REQUIRED WORK - Should the word "above" occur in a line of the records, copy that line.

DATA FOR THE TASK -

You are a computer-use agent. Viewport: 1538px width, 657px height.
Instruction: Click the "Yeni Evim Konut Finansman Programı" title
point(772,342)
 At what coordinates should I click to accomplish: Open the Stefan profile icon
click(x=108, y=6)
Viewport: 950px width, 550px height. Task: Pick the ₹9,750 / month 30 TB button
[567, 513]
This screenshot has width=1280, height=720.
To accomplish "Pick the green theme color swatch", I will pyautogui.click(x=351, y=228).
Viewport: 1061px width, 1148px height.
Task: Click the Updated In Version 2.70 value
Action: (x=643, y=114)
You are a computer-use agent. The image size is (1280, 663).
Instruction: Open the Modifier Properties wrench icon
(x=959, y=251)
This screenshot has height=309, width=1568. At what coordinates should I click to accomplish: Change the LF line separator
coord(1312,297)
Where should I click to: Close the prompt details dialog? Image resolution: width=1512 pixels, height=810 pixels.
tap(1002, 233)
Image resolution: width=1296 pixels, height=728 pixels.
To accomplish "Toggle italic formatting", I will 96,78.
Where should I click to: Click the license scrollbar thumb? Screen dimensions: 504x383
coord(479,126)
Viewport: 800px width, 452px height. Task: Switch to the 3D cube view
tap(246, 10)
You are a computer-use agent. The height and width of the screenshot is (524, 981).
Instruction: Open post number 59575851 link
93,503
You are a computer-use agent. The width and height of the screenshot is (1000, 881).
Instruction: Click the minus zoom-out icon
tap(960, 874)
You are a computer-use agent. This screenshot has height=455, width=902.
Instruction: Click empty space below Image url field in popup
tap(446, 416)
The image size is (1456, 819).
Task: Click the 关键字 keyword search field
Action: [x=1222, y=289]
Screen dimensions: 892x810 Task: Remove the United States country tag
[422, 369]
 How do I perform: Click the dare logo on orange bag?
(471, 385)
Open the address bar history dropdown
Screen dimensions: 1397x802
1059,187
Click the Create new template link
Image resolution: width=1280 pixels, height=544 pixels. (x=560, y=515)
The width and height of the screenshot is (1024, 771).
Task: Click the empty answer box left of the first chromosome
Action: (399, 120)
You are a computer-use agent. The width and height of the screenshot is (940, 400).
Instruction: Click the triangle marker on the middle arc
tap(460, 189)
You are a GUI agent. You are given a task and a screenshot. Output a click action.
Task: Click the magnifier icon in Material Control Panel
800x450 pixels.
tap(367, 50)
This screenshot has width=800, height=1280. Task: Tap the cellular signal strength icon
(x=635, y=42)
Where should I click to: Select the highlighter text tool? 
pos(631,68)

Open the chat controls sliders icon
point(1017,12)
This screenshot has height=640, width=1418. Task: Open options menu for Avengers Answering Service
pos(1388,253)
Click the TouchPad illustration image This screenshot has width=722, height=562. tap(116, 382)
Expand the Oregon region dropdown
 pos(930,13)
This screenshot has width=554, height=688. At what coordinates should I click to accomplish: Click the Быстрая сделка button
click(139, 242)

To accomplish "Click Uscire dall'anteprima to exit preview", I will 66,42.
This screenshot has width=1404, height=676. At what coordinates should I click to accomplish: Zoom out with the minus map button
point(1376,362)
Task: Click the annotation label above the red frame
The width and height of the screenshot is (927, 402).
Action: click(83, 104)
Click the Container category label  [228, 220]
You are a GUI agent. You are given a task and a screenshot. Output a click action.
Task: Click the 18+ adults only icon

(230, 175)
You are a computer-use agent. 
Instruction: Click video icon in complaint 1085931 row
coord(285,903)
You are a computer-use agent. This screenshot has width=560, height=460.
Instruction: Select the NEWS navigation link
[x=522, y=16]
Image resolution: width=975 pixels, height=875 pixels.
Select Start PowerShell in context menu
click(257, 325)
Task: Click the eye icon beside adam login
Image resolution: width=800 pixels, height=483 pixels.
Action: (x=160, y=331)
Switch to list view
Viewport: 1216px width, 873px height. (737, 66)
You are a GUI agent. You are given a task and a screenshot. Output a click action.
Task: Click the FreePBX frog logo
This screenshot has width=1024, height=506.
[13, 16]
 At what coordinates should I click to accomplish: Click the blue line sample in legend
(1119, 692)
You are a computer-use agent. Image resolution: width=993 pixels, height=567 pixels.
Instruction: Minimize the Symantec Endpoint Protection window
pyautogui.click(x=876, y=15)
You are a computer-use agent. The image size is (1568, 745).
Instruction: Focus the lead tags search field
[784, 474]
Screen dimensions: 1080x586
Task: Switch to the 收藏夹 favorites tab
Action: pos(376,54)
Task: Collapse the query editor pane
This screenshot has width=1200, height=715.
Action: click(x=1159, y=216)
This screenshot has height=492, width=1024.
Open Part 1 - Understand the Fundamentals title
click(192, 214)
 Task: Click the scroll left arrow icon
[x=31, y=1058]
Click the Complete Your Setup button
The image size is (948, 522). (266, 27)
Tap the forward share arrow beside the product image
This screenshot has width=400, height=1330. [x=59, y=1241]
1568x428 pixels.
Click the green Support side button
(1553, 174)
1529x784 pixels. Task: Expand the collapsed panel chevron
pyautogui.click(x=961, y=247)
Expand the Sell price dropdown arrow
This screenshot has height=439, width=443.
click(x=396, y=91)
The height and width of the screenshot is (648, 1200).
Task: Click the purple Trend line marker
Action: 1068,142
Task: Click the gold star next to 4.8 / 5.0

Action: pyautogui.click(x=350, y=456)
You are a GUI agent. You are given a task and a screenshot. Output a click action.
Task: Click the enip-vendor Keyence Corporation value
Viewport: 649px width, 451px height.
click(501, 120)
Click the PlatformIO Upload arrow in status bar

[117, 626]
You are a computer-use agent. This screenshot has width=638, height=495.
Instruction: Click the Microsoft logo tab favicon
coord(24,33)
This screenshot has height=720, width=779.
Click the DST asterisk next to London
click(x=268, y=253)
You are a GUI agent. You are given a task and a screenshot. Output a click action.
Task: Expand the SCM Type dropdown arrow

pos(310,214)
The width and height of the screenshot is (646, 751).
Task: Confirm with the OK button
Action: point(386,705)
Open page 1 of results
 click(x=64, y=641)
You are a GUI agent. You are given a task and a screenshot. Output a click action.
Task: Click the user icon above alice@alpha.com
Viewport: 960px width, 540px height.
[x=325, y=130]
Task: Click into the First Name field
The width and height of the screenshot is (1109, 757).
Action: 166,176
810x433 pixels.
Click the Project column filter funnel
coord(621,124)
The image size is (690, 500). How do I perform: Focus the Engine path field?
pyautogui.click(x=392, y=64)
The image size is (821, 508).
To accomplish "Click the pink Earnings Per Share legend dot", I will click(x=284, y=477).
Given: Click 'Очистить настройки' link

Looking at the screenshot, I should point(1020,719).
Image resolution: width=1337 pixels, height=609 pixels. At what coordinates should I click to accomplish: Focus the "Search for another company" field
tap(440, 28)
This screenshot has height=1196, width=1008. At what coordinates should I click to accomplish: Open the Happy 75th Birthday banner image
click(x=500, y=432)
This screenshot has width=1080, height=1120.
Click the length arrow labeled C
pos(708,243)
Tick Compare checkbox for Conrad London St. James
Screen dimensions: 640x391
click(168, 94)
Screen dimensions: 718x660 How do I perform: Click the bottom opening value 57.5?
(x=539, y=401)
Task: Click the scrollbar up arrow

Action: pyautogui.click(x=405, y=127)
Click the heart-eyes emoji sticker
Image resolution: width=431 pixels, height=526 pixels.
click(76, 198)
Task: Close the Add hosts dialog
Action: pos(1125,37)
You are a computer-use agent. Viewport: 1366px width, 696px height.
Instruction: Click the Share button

ANSWER SECTION -
Task: Click the annotation label above the red frame
Task: Click the user icon above alice@alpha.com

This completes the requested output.